Find the line with "Given: Go back using the browser back arrow" in the records below. Copy it and every line after it, up to and including the line with "Click the Purchase".

> [MATERIAL SUPPLIED]:
--- START ---

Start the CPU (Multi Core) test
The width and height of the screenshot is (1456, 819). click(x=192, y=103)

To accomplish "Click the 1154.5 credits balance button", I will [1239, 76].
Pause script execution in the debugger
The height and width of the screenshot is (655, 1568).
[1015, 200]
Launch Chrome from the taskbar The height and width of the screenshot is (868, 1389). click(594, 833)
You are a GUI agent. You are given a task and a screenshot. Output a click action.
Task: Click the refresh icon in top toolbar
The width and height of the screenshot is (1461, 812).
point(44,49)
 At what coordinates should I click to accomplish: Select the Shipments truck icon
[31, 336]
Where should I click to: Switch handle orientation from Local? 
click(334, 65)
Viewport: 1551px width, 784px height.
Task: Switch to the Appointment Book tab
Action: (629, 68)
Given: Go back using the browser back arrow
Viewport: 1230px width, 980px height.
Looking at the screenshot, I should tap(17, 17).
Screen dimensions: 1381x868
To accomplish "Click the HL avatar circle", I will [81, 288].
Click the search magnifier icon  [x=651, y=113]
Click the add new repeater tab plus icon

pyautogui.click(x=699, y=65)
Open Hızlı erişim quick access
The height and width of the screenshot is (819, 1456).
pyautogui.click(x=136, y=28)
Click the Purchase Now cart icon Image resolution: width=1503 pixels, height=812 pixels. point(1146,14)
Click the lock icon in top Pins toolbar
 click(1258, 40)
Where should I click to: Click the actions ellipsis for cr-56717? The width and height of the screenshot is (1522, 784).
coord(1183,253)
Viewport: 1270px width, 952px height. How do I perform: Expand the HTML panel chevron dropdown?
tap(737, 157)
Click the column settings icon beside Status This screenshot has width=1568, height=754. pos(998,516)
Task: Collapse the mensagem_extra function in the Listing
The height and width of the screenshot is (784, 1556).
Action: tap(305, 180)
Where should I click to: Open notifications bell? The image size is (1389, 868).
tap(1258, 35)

--- END ---

> [SOLUTION]:
Given: Go back using the browser back arrow
Viewport: 1230px width, 980px height.
Looking at the screenshot, I should tap(17, 17).
Screen dimensions: 1381x868
To accomplish "Click the HL avatar circle", I will [81, 288].
Click the search magnifier icon  [x=651, y=113]
Click the add new repeater tab plus icon

pyautogui.click(x=699, y=65)
Open Hızlı erişim quick access
The height and width of the screenshot is (819, 1456).
pyautogui.click(x=136, y=28)
Click the Purchase Now cart icon Image resolution: width=1503 pixels, height=812 pixels. point(1146,14)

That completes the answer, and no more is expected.